Chroniques

par laurent bergnach

récital Trio Wiek
Crumb – Martinů – Rorem – Saariaho

1 CD Profil / Hänssler (2015)
PH 12013
Le Trio Wiek joue la fin du XXe siècle : Crumb, Martinů, Rorem et Saariaho

Réunissant Christina Fassbender (flûte), Justus Grimm (violoncelle) et Florian Wiek (piano), le Trio Wiek met ses nombreuses qualités (équilibre, justesse, etc.) au service de pièces de la seconde partie du XXe siècle, signées Crumb, Martinů, Rorem et Saariaho.

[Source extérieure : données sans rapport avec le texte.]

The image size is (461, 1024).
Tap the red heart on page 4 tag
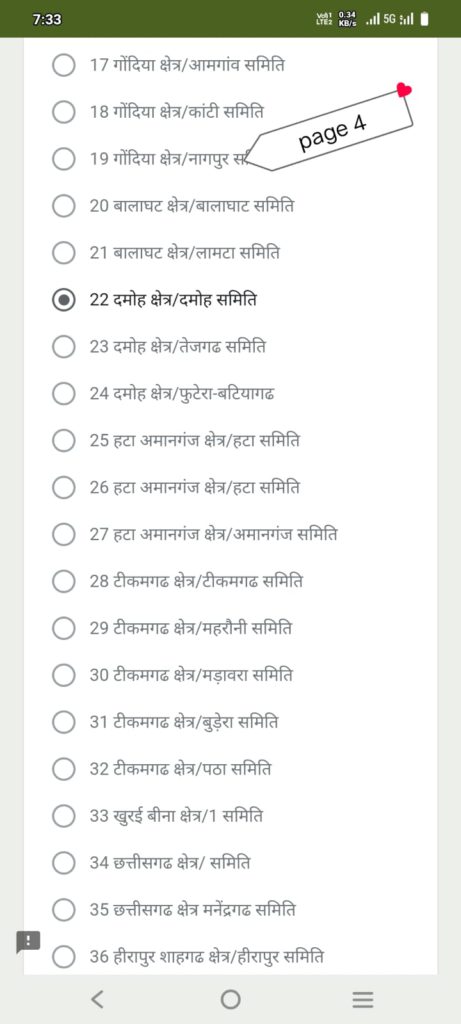click(404, 90)
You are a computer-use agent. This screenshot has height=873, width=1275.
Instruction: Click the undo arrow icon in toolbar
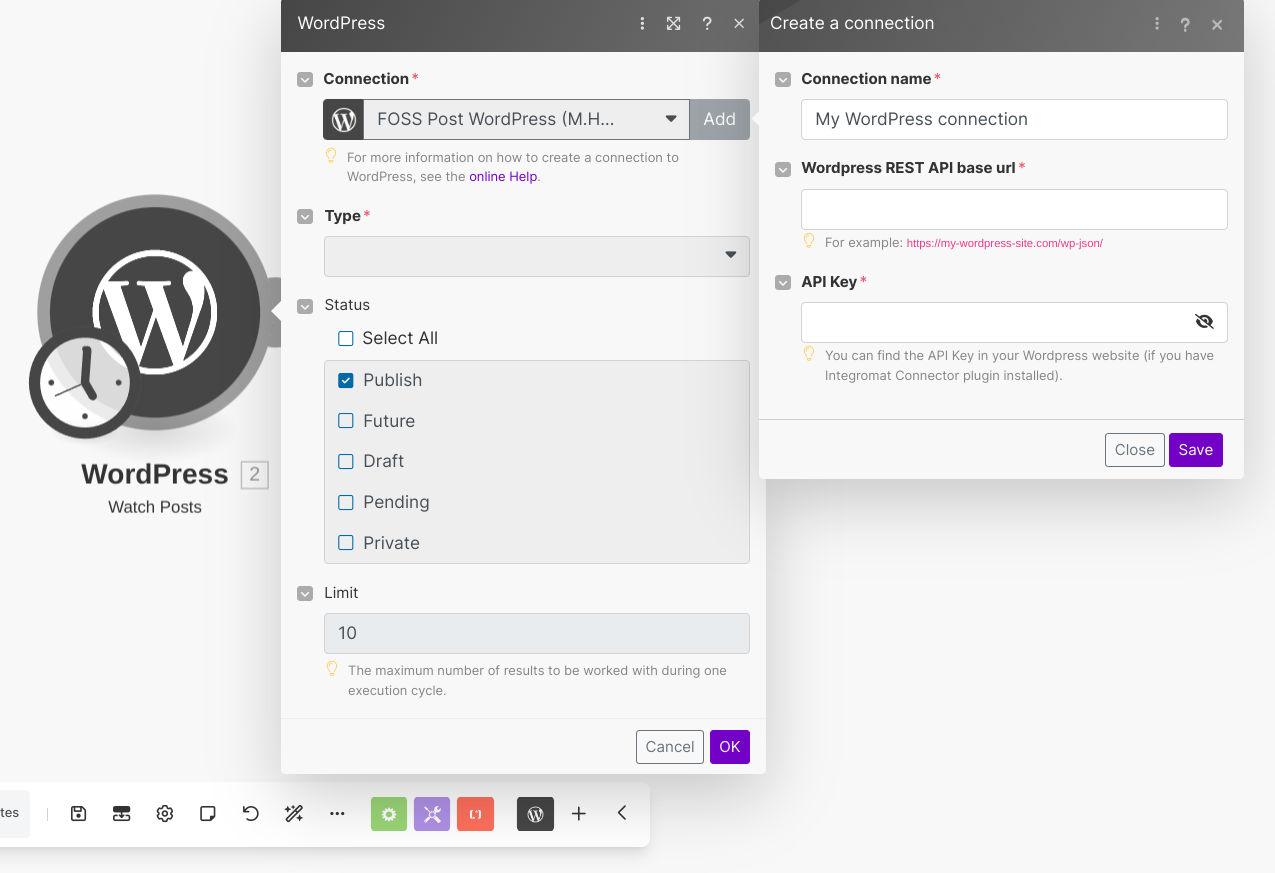coord(251,814)
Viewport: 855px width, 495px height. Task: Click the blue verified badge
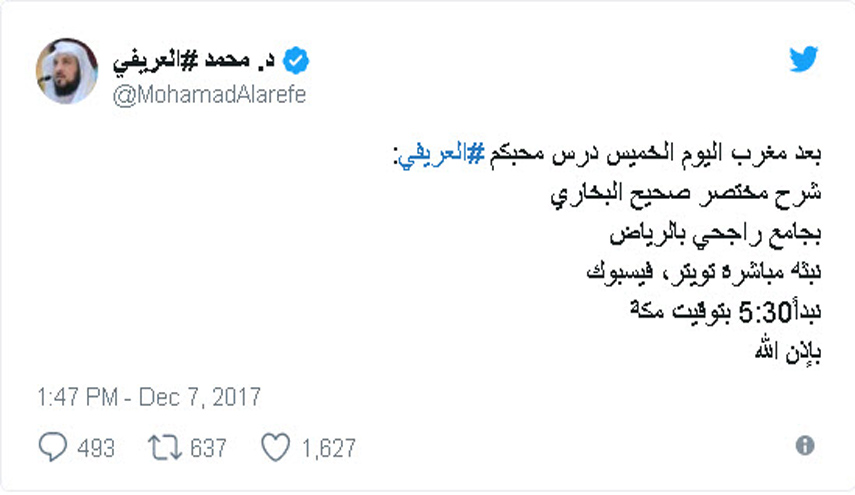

Inscrit dans la tradition tchèque, Bohuslav Martinů (1890-1959) néglige ni l’héritage du madrigal anglais ni l’art français. Marqué très tôt par Debussy, puis disciple de Roussel dans les années vingt, il confie être venu chercher à Paris des qualités toujours admirée : « l’ordre, la clarté, la mesure, le goût et l’expression directe, exacte et sensible ». La guerre arrive et, ses activités patriotiques irritant les nazis, l’auteur de Mémorial pour Lidice (1943) – qui emprunte son thème du destin à Beethoven [lire notre critique du CD] – s’exile aux États-Unis où le soutient le chef Koussevitzky. C’est dans ses premières années américaines, en 1944, qu’il écrit Trio H3000 (1950), lequel vient grossir un corpus varié (trois cordes, trois vents, flûte et violon jouxtant piano ou clavecin, etc.). Mi-printanier, mi-automnal, le morceau s’avère typique de la dernière génération du XIXe (Ibert, Honegger, etc.).

Réputé pour son art de la mélodie, Ned Rorem (né à Richmond, 1923) étudie avec Copland, Scalero, Sowerby, Thomson ou encore Wagenaar dans différentes villes d’Amérique du Nord, entre 1938 et 1949, date à laquelle débute un long séjour parisien. Il est aussi connu pour ne pas incarner l’avant-garde, avouant « d’aucuns pourraient avoir plus de talent, plus de rigueur. Mais je compose par nécessité, et personne ne peut le faire à ma place ». Aussi présente-t-il son Trio (1960) comme « sans compromis », mais à l’aune de ses possibilités. Étonnamment l’œuvre séduit, mystérieuse et volubile, loin de l’indigence redoutée… et de celle de nombreux néotonaux de notre siècle. On y sent des emprunts français (Debussy, Messiaen) mais aussi un regard sur son propre pays (Ives, Feldman).

Webern et Ives ont grandement influencé George Crumb (né à Charleston, en 1929), mais c’est le chant d’une baleine à bosse qui le mène à Vox Balaenae (Washington, 1972). Traditionnellement, les interprètes de cette fantaisie en trois mouvements portent un demi-masque – symbole du pouvoir impersonnel des forces de la nature – et jouent sous un éclairage bleuté. Ici, le pianiste se penche sur les cordes de la table, le violoncelliste joue scordatura et la flûtiste chante dans son instrument. On entend aussi sifflements et crotales. Ouvrant des perspectives sensorielles et méditatives, Vox Balaenae prend l’auditeur au cœur, surtout si l’on préfère à la croisière exotique (Moyen-Orient, Asie) le voyage temporel qui laisse « serein, pur et transfiguré » – inaugurant ceux de Makrokosmos [lire notre critique du CD].

« Composer, c’est capturer le temps et lui donner forme », rappelle Kaija Saariaho (né à Laakkonen, en 1952) pour qui la musique est un transmetteur de connaissances et de sentiments ne pouvant l’être autrement (in Le passage des frontières, Éditions MF, 2013) [lire notre critique de l’ouvrage]. Issu du double concerto …à la fumée (1990), Cendres (Essen, 1998) est un opus maintenant bien connu de la Finlandaise [lire notre chronique du 20 avril 2013 et nos critiques du CD KAIROS et Ondine]. Un paysage désolé et palpitant s’y dessine, assez statique, jusqu’à mi-parcours. Comme des braises ranimées, chaque instrument dresse alors sa propre flamme, chaude, autonome. Mais c’est une renaissance illusoire et le silence surgit, froid comme une lame.